#### Tâches à réaliser:
1 - D'après le texte sur la fusion de Huntsman et Clariant, où les titres du nouveau groupe seront-ils cotés ?
2 - Les affirmations suivantes concordent-elles avec le texte sur la fusion de Huntsman et Clariant ? Pour chacune, répondez par oui ou non et citez les mots du texte qui tranchent.
(a) Peter Huntsman prendra la présidence du conseil d'administration.
(b) Les actionnaires de Clariant recevront une action du nouveau groupe par titre détenu.
(c) Le siège du groupe sera installé aux Etats-Unis.
3 - Reprenez le texte sur la fusion de Huntsman et Clariant à la suite de sa dernière phrase et poursuivez-le.

Elle sera dirigée par l'actuel directeur général (CEO) de Huntsman, Peter Huntsman, alors que le patron de Clariant, Hariolf Kottmann, prendra la présidence du conseil d'administration. Les titres du nouveau groupe seront cotés simultanément à Zurich et à Wall Street.

Les actionnaires de Huntsman se verront offrir 1,2196 action HuntsmanClariant par titre détenu, alors que pour ceux de Clariant un taux de conversion de 1:1 est prévu. A l'issue de l'opération, la participation des Bâlois dans le groupe fusionné devrait être de 52% et celle des Texans de 48%, précise le communiqué.

Dans l'attente de l'approbation des autorités de la concurrence et de leurs actionnaires respectifs, le rapprochement des deux colosses du secteur a d'ores reçu un préavis favorable des conseils d'administration. La Suisse abritera le siège du groupe et les Etats-Unis la direction des opérations.

TAILLE CRITIQUE

Peter Huntsman voit une indéniable "logique industrielle" dans l'opération et prédit déjà à HuntsmanClariant une croissance supérieure à celle de la moyenne du marché. Face aux médias, il a indiqué qu'il est encore trop tôt pour identifier les possibles doublons entre les deux entreprises, mais a précisé que la transaction ne comprend pas de fermeture de site.

Aucune suppression de poste n'est prévue en Suisse, selon le CEO de Clariant. Il n'y aura pas de doublons, les activités des deux entreprises sont complémentaires, a-t-il précisé au cours d'une interview accordée à AWP Vidéo.

Evoquant le phénomène de consolidation que connaît actuellement le secteur, il a insisté sur la pression qui pèse sur l'entreprise, qui à elle seule n'aurait pas atteint une taille critique, même moyennant des acquisitions.

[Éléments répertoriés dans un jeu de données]
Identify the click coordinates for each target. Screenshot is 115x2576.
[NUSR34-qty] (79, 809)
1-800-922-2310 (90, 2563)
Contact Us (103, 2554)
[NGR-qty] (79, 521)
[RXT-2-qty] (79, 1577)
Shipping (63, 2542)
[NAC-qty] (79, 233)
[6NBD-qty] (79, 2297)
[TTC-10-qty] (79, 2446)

#### Réponses par tâche:
1 - Simultanément à Zurich et à Wall Street.

2 -
(a) Non : « le patron de Clariant, Hariolf Kottmann, prendra la présidence du conseil d'administration »
(b) Oui : « pour ceux de Clariant un taux de conversion de 1:1 est prévu »
(c) Non : « La Suisse abritera le siège du groupe »

3 -
En termes concrets, M. Kottmann avance le chiffre de 400 mio USD d'économies. Celles-ci devraient être réalisées par des synergies dans les achats, la production et les programmes d'efficience.

La plateforme technologique de HuntsmanClariant va apporter un meilleur retour aux actionnaires. Selon M. Kottmann, plusieurs actionnaires de référence de Clariant se seraient d'ailleurs déjà exprimés en faveur de la transaction. La nouvelle entreprise devrait générer un flux de trésorerie important et disposera d'un bilan solide.

Le groupe de Muttenz fait figure depuis des années de candidat potentiel à une reprise. En mars, la machine à rumeurs tournait à plein régime concernant un rapprochement avec son homologue texan. Mais les pourparlers n'avaient pas abouti, les deux groupes n'ayant apparemment pas réussi à se mettre d'accord sur qui présiderait au destin du groupe, une fois fusionné.

Selon Reuters, Huntsman aurait exigé la vente de la plus importante division de Clariant, ce qui lui aurait conféré un rôle dominant après la consommation du mariage. Les deux partenaires indiquent aujourd'hui que la division Plastique et revêtements sera "partie intégrante" de la nouvelle entité.

De son côté, Huntsman entend poursuivre comme prévu son projet d'introduction en Bourse (IPO) de ses activités de Pigments et additifs (Venator) à l'été 2017.

ÉVITER UNE OPA HOSTILE

Dans le contexte de consolidation actuel, la transaction fait sens et a été encensée par la communauté financière, mais certains s'étonnent de la faiblesse des points de tangence des activités pour une fusion de cette ampleur. Baader Helvea voit dans l'annonce de ce rapprochement une stratégie défensive de Clariant, destinée à se prémunir contre une OPA hostile.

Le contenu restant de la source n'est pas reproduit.